A crescente presença desses poluentes no ambiente tem impulsionado pesquisas em diferentes áreas da ciência. Entre elas, a biotecnologia ambiental surge como um dos campos mais promissores para encontrar soluções naturais capazes de reduzir o acúmulo de resíduos plásticos.
Uma dessas descobertas envolve o fungo amazônico Pestalotiopsis microspora. Pesquisadores identificaram que esse organismo é capaz de utilizar poliuretano como única fonte de carbono, degradando o plástico por meio de enzimas específicas.
O fungo produz enzimas chamadas serina-hidrolases, que quebram as longas cadeias do polímero e transformam o material em moléculas menores. Esses fragmentos passam então a ser utilizados como fonte de energia pelo próprio organismo.
Outra característica que chama atenção dos cientistas é a capacidade do fungo de atuar em ambientes sem oxigênio. Essa propriedade amplia o potencial de aplicação em locais onde a decomposição convencional é limitada, como camadas profundas de aterros sanitários.
Estudos laboratoriais indicam que, em condições ideais, o processo biológico pode acelerar significativamente a decomposição de materiais sintéticos. Ainda assim, a aplicação em larga escala depende de protocolos de controle ambiental e de sistemas de cultivo capazes de manter a atividade enzimática do fungo.

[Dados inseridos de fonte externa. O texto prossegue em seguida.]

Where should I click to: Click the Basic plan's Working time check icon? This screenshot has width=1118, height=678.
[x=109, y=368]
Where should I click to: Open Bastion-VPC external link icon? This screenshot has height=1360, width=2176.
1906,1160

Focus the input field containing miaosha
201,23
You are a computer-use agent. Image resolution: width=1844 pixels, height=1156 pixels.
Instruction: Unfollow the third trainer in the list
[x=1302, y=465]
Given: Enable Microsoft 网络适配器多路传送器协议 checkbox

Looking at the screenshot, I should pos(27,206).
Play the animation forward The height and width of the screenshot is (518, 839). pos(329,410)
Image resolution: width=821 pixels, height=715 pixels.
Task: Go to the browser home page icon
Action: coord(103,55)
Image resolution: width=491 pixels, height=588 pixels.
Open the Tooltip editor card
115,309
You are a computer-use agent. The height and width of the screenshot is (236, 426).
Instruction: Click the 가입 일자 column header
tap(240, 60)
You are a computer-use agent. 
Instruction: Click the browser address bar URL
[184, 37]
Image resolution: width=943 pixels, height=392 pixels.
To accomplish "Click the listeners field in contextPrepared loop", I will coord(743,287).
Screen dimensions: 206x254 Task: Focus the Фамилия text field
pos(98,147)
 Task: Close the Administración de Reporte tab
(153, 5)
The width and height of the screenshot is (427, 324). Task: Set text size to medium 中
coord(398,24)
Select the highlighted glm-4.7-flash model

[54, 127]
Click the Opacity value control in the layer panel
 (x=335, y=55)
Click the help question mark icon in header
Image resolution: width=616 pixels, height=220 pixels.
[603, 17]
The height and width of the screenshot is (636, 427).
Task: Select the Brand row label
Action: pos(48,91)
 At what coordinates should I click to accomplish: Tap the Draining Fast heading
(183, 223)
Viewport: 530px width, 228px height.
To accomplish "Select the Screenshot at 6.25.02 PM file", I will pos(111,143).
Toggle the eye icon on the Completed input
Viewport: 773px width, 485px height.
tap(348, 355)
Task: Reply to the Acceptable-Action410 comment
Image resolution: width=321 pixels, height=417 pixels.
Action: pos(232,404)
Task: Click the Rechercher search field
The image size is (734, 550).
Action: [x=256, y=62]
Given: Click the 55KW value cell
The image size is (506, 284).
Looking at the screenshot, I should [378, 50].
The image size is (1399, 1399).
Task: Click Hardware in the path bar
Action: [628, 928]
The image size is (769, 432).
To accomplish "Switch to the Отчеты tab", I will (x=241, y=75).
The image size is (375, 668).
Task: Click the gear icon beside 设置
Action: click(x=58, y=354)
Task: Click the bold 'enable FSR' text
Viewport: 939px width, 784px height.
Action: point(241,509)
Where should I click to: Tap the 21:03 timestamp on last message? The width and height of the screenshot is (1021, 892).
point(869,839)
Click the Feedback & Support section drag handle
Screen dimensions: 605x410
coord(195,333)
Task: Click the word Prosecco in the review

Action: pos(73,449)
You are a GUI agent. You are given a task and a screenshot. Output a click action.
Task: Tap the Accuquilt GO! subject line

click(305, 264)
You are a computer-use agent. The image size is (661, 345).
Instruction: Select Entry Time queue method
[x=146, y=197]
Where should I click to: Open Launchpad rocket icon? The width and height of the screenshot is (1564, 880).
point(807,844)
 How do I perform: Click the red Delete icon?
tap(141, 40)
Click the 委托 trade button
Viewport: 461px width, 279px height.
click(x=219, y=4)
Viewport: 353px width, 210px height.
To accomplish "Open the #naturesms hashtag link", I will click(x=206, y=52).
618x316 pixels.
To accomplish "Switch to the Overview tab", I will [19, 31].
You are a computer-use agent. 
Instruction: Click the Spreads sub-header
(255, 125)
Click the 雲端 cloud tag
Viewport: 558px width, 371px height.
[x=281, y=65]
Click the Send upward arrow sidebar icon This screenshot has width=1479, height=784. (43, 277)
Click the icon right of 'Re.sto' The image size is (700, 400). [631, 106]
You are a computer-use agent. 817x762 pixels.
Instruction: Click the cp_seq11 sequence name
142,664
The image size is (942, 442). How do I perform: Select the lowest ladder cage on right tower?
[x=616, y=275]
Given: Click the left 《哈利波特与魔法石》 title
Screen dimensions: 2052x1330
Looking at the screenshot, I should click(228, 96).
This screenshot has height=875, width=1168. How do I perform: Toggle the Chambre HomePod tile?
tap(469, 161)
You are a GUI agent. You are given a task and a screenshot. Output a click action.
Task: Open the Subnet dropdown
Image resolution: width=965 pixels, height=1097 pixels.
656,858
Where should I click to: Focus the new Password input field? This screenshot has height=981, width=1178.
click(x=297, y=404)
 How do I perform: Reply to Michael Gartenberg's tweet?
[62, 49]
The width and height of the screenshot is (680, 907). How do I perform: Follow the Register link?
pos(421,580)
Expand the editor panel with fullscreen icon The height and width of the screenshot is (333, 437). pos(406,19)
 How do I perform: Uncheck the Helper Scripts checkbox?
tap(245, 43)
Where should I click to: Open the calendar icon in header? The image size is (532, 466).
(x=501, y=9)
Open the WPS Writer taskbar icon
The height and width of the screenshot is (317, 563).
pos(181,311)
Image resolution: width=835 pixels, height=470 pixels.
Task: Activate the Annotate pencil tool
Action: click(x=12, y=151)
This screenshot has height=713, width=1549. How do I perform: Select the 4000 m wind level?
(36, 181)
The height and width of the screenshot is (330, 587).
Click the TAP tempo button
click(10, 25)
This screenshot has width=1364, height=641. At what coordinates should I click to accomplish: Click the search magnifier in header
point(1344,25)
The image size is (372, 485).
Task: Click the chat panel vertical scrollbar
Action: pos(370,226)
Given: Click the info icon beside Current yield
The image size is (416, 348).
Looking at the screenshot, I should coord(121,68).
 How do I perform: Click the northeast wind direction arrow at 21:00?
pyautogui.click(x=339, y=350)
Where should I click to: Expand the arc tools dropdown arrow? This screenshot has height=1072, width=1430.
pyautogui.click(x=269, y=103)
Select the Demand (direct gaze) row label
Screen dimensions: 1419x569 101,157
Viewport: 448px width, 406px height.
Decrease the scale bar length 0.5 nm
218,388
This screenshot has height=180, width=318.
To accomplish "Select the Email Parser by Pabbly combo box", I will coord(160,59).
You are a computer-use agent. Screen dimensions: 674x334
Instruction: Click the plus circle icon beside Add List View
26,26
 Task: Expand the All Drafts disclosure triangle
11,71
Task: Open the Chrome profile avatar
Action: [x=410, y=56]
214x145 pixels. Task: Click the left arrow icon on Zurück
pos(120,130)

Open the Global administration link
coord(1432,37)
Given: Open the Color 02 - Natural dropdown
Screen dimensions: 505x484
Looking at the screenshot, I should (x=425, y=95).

Microplásticos e tratamento da água
Além da degradação de plásticos, outra linha de pesquisa busca impedir que os microplásticos cheguem ao consumo humano. Nesse campo, cientistas brasileiros investigam o uso de substâncias naturais no tratamento da água.
Um estudo realizado no Instituto de Ciência e Tecnologia da Universidade Estadual Paulista (ICT-Unesp), em São José dos Campos, mostrou que sementes de moringa (Moringa oleifera) podem ajudar na remoção de microplásticos da água.
Publicado na revista científica ACS Omega, o trabalho indica que o extrato salino das sementes apresenta desempenho semelhante ao do sulfato de alumínio, produto tradicionalmente utilizado nas estações de tratamento de água.
“Mostramos que o extrato salino das sementes tem uma performance parecida ao do sulfato de alumínio, usado em estações de tratamento para coagular a água com microplásticos. Em águas mais alcalinas, ele teve um desempenho até melhor do que o produto químico”, conta Gabrielle Batista, primeira autora do estudo, realizado como parte de seu mestrado no Programa de Pós-Graduação em Engenharia Civil e Ambiental (PPGECA) da Faculdade de Engenharia de Bauru (FEB) da Unesp.
O método atua no processo de coagulação, etapa fundamental no tratamento da água. Poluentes como microplásticos possuem carga elétrica negativa e tendem a se repelir, o que dificulta sua retenção nos filtros convencionais.
Quando coagulantes naturais, como o extrato de moringa, são adicionados à água, essa carga elétrica é neutralizada. As partículas passam então a se agrupar, formando flocos maiores que podem ser retidos pelos filtros de areia.
Nos experimentos, os pesquisadores utilizaram água contaminada com policloreto de vinila (PVC), um dos microplásticos considerados mais preocupantes para a saúde humana devido ao potencial mutagênico e cancerígeno.
A análise das partículas antes e depois do tratamento foi feita por microscopia eletrônica de varredura. Os resultados mostraram que a eficiência da moringa na remoção das partículas foi semelhante à obtida com o sulfato de alumínio.
Segundo o coordenador da pesquisa, Adriano Gonçalves dos Reis, a principal limitação identificada até agora é o aumento de matéria orgânica dissolvida na água tratada. Mesmo assim, o método pode ser uma alternativa de baixo custo em pequenas comunidades e propriedades rurais.